- Opening Delimiter -

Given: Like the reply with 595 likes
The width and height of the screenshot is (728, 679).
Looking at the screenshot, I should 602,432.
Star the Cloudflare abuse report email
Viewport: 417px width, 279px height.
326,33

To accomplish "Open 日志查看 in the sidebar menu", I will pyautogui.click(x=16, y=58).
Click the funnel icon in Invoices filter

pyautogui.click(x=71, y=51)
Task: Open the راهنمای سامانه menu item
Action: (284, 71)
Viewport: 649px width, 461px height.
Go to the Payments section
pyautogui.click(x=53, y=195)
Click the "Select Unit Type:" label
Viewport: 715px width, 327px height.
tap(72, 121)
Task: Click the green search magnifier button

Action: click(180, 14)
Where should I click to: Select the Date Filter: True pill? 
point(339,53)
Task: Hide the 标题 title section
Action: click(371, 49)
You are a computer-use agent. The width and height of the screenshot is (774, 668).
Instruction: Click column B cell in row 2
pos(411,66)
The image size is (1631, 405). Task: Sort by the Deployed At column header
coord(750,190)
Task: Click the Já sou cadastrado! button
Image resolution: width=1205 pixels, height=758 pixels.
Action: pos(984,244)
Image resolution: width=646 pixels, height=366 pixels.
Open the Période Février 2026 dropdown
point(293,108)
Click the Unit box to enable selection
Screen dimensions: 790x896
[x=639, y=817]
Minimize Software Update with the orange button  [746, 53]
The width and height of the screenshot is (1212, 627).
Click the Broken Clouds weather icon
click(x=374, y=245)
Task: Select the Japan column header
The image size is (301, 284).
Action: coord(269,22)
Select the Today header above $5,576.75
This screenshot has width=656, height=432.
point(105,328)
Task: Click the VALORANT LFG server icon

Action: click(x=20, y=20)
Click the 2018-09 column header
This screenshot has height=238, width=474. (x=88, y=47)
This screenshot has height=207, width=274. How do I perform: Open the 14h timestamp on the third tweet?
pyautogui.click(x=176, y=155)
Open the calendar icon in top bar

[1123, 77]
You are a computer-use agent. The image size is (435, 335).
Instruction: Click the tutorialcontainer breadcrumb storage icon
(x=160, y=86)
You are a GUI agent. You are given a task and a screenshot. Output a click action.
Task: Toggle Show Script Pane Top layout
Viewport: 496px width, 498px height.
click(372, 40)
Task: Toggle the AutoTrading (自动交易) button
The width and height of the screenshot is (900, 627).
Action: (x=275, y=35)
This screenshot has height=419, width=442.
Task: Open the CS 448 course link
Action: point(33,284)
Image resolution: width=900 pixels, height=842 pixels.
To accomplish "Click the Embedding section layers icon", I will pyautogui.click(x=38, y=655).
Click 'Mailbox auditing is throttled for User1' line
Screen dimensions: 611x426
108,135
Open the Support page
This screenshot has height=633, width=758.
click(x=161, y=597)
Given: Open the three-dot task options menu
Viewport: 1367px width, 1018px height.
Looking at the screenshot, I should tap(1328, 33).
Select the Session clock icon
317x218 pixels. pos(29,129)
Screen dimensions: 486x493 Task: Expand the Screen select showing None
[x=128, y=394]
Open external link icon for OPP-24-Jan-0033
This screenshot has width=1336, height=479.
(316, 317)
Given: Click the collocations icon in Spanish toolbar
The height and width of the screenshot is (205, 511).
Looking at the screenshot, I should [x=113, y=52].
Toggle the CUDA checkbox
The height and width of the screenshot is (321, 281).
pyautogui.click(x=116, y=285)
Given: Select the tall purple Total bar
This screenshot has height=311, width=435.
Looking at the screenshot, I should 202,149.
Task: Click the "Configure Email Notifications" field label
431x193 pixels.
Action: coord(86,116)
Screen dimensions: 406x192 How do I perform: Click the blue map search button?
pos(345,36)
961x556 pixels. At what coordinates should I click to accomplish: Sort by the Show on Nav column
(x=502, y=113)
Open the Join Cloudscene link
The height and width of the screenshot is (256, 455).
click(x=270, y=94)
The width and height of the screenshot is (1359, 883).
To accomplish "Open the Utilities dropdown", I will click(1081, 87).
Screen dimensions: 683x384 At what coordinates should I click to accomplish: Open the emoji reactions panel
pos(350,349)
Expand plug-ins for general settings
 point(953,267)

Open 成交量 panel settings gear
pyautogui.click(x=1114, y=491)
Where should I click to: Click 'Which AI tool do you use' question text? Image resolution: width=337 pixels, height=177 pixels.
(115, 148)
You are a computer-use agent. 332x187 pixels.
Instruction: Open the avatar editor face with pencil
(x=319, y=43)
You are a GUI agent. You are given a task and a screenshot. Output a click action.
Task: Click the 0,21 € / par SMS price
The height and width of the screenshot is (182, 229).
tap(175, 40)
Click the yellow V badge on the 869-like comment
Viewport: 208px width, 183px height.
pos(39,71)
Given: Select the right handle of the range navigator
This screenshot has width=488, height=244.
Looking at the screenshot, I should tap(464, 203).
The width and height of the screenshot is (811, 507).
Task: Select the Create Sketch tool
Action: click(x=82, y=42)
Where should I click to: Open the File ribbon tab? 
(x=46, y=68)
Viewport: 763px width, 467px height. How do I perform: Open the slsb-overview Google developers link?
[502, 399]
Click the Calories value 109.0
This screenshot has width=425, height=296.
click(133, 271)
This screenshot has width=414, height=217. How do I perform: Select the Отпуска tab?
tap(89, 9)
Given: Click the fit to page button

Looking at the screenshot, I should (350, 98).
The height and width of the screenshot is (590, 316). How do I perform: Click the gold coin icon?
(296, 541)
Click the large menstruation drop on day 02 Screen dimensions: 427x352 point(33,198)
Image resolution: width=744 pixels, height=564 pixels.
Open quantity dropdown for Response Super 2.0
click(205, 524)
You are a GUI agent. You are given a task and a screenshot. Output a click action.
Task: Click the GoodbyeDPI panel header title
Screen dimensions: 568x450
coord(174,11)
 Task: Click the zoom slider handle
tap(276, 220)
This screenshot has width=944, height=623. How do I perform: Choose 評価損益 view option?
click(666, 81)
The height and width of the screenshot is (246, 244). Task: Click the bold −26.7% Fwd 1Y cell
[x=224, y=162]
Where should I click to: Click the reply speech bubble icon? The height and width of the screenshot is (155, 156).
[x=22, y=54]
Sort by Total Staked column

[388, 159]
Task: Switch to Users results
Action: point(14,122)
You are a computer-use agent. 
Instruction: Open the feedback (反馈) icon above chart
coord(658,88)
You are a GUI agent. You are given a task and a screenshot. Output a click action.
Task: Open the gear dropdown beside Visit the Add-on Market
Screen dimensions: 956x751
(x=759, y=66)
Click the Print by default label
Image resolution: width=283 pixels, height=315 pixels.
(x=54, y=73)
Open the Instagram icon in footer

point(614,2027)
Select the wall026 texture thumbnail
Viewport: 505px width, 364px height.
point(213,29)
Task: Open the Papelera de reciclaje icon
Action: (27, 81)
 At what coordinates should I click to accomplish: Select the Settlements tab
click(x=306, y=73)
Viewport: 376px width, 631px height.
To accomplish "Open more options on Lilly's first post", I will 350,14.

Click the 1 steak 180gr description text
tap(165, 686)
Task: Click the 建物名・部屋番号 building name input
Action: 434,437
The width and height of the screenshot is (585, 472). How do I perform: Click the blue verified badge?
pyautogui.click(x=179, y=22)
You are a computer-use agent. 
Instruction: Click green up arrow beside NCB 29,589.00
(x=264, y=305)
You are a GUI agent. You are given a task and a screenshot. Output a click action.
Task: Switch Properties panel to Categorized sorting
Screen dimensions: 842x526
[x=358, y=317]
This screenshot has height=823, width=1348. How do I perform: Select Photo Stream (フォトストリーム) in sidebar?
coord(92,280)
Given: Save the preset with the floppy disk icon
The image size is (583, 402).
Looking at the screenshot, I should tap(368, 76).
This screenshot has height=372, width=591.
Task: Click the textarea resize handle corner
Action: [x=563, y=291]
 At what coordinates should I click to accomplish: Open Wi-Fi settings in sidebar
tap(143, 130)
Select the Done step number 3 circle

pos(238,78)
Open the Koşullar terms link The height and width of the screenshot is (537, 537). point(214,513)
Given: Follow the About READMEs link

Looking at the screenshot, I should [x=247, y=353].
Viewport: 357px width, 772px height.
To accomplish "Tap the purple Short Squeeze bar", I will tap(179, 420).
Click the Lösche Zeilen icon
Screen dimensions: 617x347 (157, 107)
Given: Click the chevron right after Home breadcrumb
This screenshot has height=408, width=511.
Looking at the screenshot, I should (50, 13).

- Closing Delimiter -

What the task requires
Write out the material above exactly, please, from its first line up to and including the line where "Task: Click the Já sou cadastrado! button" appears, and stop there.

Task output
Given: Like the reply with 595 likes
The width and height of the screenshot is (728, 679).
Looking at the screenshot, I should 602,432.
Star the Cloudflare abuse report email
Viewport: 417px width, 279px height.
326,33

To accomplish "Open 日志查看 in the sidebar menu", I will pyautogui.click(x=16, y=58).
Click the funnel icon in Invoices filter

pyautogui.click(x=71, y=51)
Task: Open the راهنمای سامانه menu item
Action: (284, 71)
Viewport: 649px width, 461px height.
Go to the Payments section
pyautogui.click(x=53, y=195)
Click the "Select Unit Type:" label
Viewport: 715px width, 327px height.
tap(72, 121)
Task: Click the green search magnifier button

Action: click(180, 14)
Where should I click to: Select the Date Filter: True pill? 
point(339,53)
Task: Hide the 标题 title section
Action: click(371, 49)
You are a computer-use agent. The width and height of the screenshot is (774, 668).
Instruction: Click column B cell in row 2
pos(411,66)
The image size is (1631, 405). Task: Sort by the Deployed At column header
coord(750,190)
Task: Click the Já sou cadastrado! button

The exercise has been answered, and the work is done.